TASK DIRECTIONS →
An exact reproduction of every record is required.

DATASET EXCERPTS →
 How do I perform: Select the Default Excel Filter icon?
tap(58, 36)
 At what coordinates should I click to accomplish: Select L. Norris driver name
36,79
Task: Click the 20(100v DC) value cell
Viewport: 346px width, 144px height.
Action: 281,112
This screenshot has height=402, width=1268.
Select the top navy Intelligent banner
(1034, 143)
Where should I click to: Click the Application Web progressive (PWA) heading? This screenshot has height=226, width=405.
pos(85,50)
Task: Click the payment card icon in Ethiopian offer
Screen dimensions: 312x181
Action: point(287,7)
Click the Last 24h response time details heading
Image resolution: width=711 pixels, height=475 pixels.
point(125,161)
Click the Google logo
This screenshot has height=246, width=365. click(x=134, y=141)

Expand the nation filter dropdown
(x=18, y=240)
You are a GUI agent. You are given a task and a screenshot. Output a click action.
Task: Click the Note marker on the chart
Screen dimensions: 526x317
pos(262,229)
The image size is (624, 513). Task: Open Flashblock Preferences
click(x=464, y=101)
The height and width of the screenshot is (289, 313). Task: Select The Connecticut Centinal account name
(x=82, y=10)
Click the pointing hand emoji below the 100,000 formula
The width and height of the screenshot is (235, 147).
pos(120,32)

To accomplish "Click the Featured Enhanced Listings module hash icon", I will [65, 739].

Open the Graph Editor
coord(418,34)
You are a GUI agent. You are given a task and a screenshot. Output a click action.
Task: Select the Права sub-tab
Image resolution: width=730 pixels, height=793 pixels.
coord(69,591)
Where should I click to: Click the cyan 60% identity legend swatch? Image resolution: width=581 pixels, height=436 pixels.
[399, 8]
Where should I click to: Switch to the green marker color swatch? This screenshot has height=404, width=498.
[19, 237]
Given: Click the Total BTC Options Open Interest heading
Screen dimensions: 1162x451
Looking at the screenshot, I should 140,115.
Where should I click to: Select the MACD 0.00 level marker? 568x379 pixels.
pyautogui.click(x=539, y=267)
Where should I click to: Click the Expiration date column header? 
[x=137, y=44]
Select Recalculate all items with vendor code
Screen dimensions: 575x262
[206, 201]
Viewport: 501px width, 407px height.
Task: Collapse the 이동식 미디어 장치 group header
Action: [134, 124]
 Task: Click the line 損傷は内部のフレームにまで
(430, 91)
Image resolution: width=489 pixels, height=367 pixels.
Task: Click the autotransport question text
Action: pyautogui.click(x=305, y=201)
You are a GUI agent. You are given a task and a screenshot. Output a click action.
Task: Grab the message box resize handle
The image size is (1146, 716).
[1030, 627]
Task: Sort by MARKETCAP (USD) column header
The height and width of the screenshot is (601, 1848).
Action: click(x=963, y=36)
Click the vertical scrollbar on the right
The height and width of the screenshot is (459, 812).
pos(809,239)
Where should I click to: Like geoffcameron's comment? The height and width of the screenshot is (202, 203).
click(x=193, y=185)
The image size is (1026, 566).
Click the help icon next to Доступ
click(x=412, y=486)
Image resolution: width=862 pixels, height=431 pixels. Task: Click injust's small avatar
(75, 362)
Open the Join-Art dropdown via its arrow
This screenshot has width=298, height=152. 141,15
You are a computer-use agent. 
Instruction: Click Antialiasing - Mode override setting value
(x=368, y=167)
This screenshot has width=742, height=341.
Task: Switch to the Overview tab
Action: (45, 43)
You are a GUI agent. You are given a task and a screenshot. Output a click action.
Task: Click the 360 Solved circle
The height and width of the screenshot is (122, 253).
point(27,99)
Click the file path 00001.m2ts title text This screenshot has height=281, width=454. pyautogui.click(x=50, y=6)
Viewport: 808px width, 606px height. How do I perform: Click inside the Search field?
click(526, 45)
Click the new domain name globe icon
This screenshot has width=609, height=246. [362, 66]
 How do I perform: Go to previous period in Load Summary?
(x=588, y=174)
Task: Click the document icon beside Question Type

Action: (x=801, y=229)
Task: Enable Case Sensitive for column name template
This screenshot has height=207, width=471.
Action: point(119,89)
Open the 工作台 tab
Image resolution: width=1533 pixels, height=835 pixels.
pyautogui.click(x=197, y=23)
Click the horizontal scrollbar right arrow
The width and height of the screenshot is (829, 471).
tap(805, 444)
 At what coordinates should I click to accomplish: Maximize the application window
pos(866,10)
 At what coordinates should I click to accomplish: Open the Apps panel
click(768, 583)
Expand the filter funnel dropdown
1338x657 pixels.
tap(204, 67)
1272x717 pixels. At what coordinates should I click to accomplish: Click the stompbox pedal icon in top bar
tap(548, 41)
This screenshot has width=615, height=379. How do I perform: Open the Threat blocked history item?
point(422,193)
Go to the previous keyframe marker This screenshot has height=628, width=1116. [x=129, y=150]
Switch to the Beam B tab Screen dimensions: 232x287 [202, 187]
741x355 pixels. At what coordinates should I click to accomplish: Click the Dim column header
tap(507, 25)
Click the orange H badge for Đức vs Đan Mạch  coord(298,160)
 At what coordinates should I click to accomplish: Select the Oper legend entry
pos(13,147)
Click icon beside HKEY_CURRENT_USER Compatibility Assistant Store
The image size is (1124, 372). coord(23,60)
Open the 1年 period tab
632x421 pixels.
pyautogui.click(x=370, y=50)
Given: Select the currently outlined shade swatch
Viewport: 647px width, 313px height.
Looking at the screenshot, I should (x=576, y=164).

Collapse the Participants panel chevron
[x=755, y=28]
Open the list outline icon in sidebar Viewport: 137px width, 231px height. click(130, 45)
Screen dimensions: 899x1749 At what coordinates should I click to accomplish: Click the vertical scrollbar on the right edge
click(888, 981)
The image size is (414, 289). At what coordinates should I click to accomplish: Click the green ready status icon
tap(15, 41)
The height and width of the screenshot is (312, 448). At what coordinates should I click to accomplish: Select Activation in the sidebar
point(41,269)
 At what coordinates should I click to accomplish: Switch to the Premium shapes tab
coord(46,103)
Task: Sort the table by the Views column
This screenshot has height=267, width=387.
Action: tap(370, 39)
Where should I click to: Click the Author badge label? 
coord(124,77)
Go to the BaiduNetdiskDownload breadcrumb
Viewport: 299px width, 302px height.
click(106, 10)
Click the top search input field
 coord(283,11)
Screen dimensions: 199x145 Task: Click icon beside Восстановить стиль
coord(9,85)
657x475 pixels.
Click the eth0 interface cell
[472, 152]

SOLUTION TO THIS PROBLEM →
 How do I perform: Select the Default Excel Filter icon?
tap(58, 36)
 At what coordinates should I click to accomplish: Select L. Norris driver name
36,79
Task: Click the 20(100v DC) value cell
Viewport: 346px width, 144px height.
Action: 281,112
This screenshot has height=402, width=1268.
Select the top navy Intelligent banner
(1034, 143)
Where should I click to: Click the Application Web progressive (PWA) heading? This screenshot has height=226, width=405.
pos(85,50)
Task: Click the payment card icon in Ethiopian offer
Screen dimensions: 312x181
Action: point(287,7)
Click the Last 24h response time details heading
Image resolution: width=711 pixels, height=475 pixels.
point(125,161)
Click the Google logo
This screenshot has height=246, width=365. click(x=134, y=141)

Expand the nation filter dropdown
(x=18, y=240)
You are a GUI agent. You are given a task and a screenshot. Output a click action.
Task: Click the Note marker on the chart
Screen dimensions: 526x317
pos(262,229)
The image size is (624, 513). Task: Open Flashblock Preferences
click(x=464, y=101)
The height and width of the screenshot is (289, 313). Task: Select The Connecticut Centinal account name
(x=82, y=10)
Click the pointing hand emoji below the 100,000 formula
The width and height of the screenshot is (235, 147).
pos(120,32)

To accomplish "Click the Featured Enhanced Listings module hash icon", I will [65, 739].

Open the Graph Editor
coord(418,34)
You are a GUI agent. You are given a task and a screenshot. Output a click action.
Task: Select the Права sub-tab
Image resolution: width=730 pixels, height=793 pixels.
coord(69,591)
Where should I click to: Click the cyan 60% identity legend swatch? Image resolution: width=581 pixels, height=436 pixels.
[399, 8]
Where should I click to: Switch to the green marker color swatch? This screenshot has height=404, width=498.
[19, 237]
Given: Click the Total BTC Options Open Interest heading
Screen dimensions: 1162x451
Looking at the screenshot, I should 140,115.
Where should I click to: Select the MACD 0.00 level marker? 568x379 pixels.
pyautogui.click(x=539, y=267)
Where should I click to: Click the Expiration date column header? 
[x=137, y=44]
Select Recalculate all items with vendor code
Screen dimensions: 575x262
[206, 201]
Viewport: 501px width, 407px height.
Task: Collapse the 이동식 미디어 장치 group header
Action: [134, 124]
 Task: Click the line 損傷は内部のフレームにまで
(430, 91)
Image resolution: width=489 pixels, height=367 pixels.
Task: Click the autotransport question text
Action: pyautogui.click(x=305, y=201)
You are a GUI agent. You are given a task and a screenshot. Output a click action.
Task: Grab the message box resize handle
The image size is (1146, 716).
[1030, 627]
Task: Sort by MARKETCAP (USD) column header
The height and width of the screenshot is (601, 1848).
Action: click(x=963, y=36)
Click the vertical scrollbar on the right
The height and width of the screenshot is (459, 812).
pos(809,239)
Where should I click to: Like geoffcameron's comment? The height and width of the screenshot is (202, 203).
click(x=193, y=185)
The image size is (1026, 566).
Click the help icon next to Доступ
click(x=412, y=486)
Image resolution: width=862 pixels, height=431 pixels. Task: Click injust's small avatar
(75, 362)
Open the Join-Art dropdown via its arrow
This screenshot has width=298, height=152. 141,15
You are a computer-use agent. 
Instruction: Click Antialiasing - Mode override setting value
(x=368, y=167)
This screenshot has width=742, height=341.
Task: Switch to the Overview tab
Action: (45, 43)
You are a GUI agent. You are given a task and a screenshot. Output a click action.
Task: Click the 360 Solved circle
The height and width of the screenshot is (122, 253).
point(27,99)
Click the file path 00001.m2ts title text This screenshot has height=281, width=454. pyautogui.click(x=50, y=6)
Viewport: 808px width, 606px height. How do I perform: Click inside the Search field?
click(526, 45)
Click the new domain name globe icon
This screenshot has width=609, height=246. [362, 66]
 How do I perform: Go to previous period in Load Summary?
(x=588, y=174)
Task: Click the document icon beside Question Type

Action: (x=801, y=229)
Task: Enable Case Sensitive for column name template
This screenshot has height=207, width=471.
Action: point(119,89)
Open the 工作台 tab
Image resolution: width=1533 pixels, height=835 pixels.
pyautogui.click(x=197, y=23)
Click the horizontal scrollbar right arrow
The width and height of the screenshot is (829, 471).
tap(805, 444)
 At what coordinates should I click to accomplish: Maximize the application window
pos(866,10)
 At what coordinates should I click to accomplish: Open the Apps panel
click(768, 583)
Expand the filter funnel dropdown
1338x657 pixels.
tap(204, 67)
1272x717 pixels. At what coordinates should I click to accomplish: Click the stompbox pedal icon in top bar
tap(548, 41)
This screenshot has width=615, height=379. How do I perform: Open the Threat blocked history item?
point(422,193)
Go to the previous keyframe marker This screenshot has height=628, width=1116. [x=129, y=150]
Switch to the Beam B tab Screen dimensions: 232x287 [202, 187]
741x355 pixels. At what coordinates should I click to accomplish: Click the Dim column header
tap(507, 25)
Click the orange H badge for Đức vs Đan Mạch  coord(298,160)
 At what coordinates should I click to accomplish: Select the Oper legend entry
pos(13,147)
Click icon beside HKEY_CURRENT_USER Compatibility Assistant Store
The image size is (1124, 372). coord(23,60)
Open the 1年 period tab
632x421 pixels.
pyautogui.click(x=370, y=50)
Given: Select the currently outlined shade swatch
Viewport: 647px width, 313px height.
Looking at the screenshot, I should (x=576, y=164).

Collapse the Participants panel chevron
[x=755, y=28]
Open the list outline icon in sidebar Viewport: 137px width, 231px height. click(130, 45)
Screen dimensions: 899x1749 At what coordinates should I click to accomplish: Click the vertical scrollbar on the right edge
click(888, 981)
The image size is (414, 289). At what coordinates should I click to accomplish: Click the green ready status icon
tap(15, 41)
The height and width of the screenshot is (312, 448). At what coordinates should I click to accomplish: Select Activation in the sidebar
point(41,269)
 At what coordinates should I click to accomplish: Switch to the Premium shapes tab
coord(46,103)
Task: Sort the table by the Views column
This screenshot has height=267, width=387.
Action: tap(370, 39)
Where should I click to: Click the Author badge label? 
coord(124,77)
Go to the BaiduNetdiskDownload breadcrumb
Viewport: 299px width, 302px height.
click(106, 10)
Click the top search input field
 coord(283,11)
Screen dimensions: 199x145 Task: Click icon beside Восстановить стиль
coord(9,85)
657x475 pixels.
Click the eth0 interface cell
[472, 152]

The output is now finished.